Python SDK

The proxy’s heuristics are good, but sometimes you know more than they can infer: this block is a RAG chunk, that one is history, these are the tools. The Python SDK lets you label components yourself and records straight into the same local database the dashboard reads - no base-URL change needed.

pip install llmprof

The context manager

import llmprof

with llmprof.profile(model="gpt-4o") as p:
    p.add("system prompt", system_text)
    p.add("rag_chunk", retrieved_doc, name="kb#42")
    p.add("tool", search_schema, name="search", called=True)

    resp = client.chat.completions.create(...)

    p.usage(resp.usage)   # exact prompt/completion tokens + cost
# the trace shows up in the dashboard with precise component labels

When the with block exits, the trace is recorded (idempotent - calling p.record() yourself is safe too).

`p.add(component, content, *, name=None, called=False)`

Tags a component and returns the token count of content (counted with tiktoken). content can be a string or any JSON-serializable object (a tool schema, a dict). Friendly labels map onto the dashboard’s component buckets:

You pass	Shows as
`system` / `system prompt`	system prompt
`user` / `input`	user input
`history` / `assistant`	history (assistant)
`tool` / `tools`	tool schemas (with `name` as a drill-down child)
`rag` / `rag_chunk` / `retrieved`	rag chunks (with `name` as a child)
`tool_result` / `tool_results`	tool results

Pass called=True (or call p.called("search", ...)) to mark which tools the model actually used, so the waste detector can flag the unused ones.

`p.usage(...)`

Set exact token counts. Accepts a provider usage object or dict, or explicit numbers:

p.usage(resp.usage)                                  # OpenAI/Anthropic usage object
p.usage(prompt_tokens=1234, completion_tokens=56)    # explicit
p.usage(prompt_tokens=1234, completion_tokens=56, cached_tokens=400)

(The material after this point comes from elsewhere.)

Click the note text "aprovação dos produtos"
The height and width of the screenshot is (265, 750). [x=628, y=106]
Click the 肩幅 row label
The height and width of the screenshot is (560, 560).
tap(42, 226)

If you never call usage(), llmprof falls back to the summed token count of the components you added.

The decorator

To profile a whole function, wrap it and tag components inside with the module-level helpers (they target the active profile):

@llmprof.profiled(model="gpt-4o")
def answer(question: str) -> str:
    llmprof.add("system prompt", SYSTEM)
    llmprof.add("user input", question)
    resp = client.chat.completions.create(...)
    llmprof.usage(resp.usage)
    return resp.choices[0].message.content

Options

profile() and profiled() accept:

model - model id, used for tokenizer choice and pricing (default gpt-4o).
provider - "openai" (default) or "anthropic", for labeling.
session - an explicit run id, to group calls into a timeline.
db_path - write to a specific SQLite file instead of the default.

By default the SDK writes to the same store as the proxy (~/.llmprof/llmprof.db), so SDK traces and proxied traces appear together in one dashboard.